(Screenshot grounding data)
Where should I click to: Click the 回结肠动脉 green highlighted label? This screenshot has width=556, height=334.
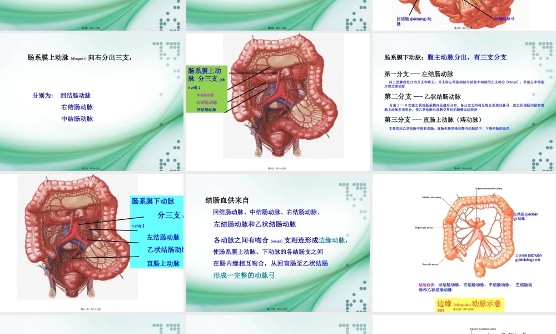(x=206, y=110)
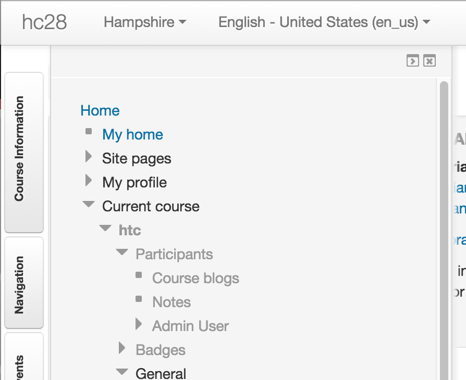This screenshot has height=380, width=466.
Task: Switch to the Course Information docked tab
Action: coord(24,153)

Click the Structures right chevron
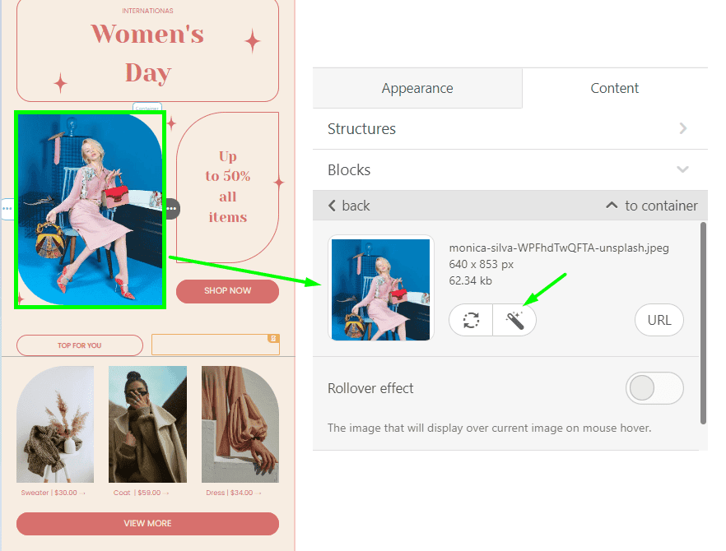tap(682, 129)
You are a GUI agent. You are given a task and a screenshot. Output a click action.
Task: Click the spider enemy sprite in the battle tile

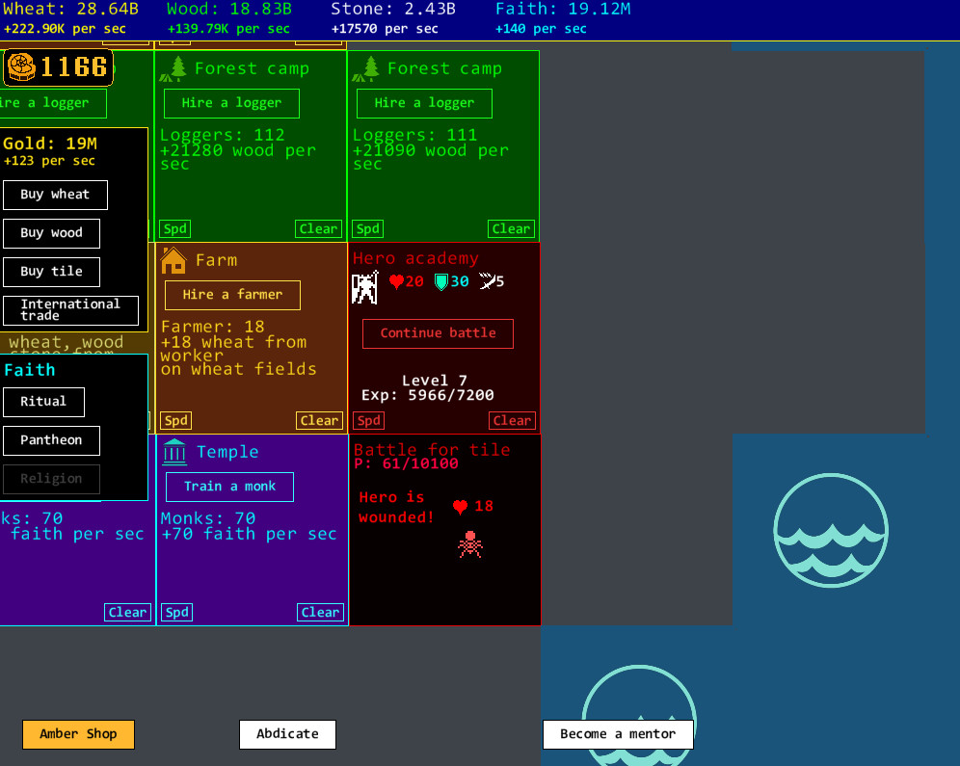click(x=470, y=544)
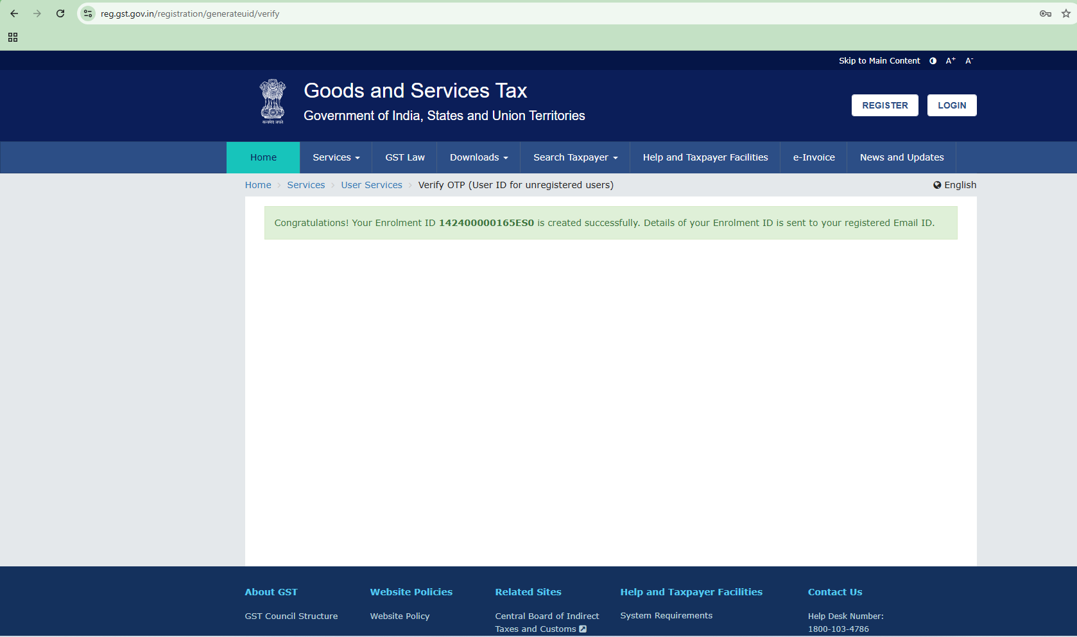1077x637 pixels.
Task: Expand the Services dropdown menu
Action: coord(336,157)
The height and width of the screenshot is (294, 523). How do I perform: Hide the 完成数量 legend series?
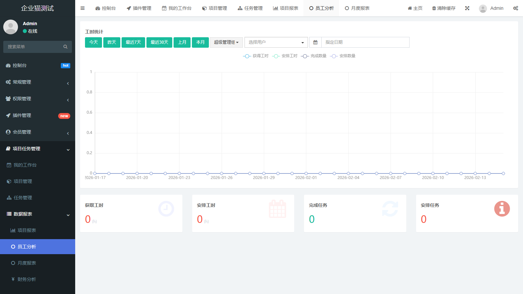click(314, 56)
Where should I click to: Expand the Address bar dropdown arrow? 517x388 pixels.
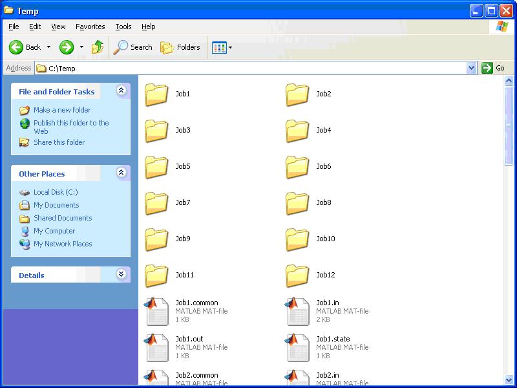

→ **Exercise**
Could you return exactly the lines starting with the one that contains "Task: Click the" and ending with the last line of the data above? Leave the pictures out.

→ **Solution for this exercise**
Task: Click the spider enemy sprite in the battle tile

click(x=470, y=544)
1077x637 pixels.
Task: Expand the Services dropdown menu
Action: coord(336,157)
The height and width of the screenshot is (294, 523). How do I perform: Hide the 完成数量 legend series?
click(314, 56)
Where should I click to: Expand the Address bar dropdown arrow? 517x388 pixels.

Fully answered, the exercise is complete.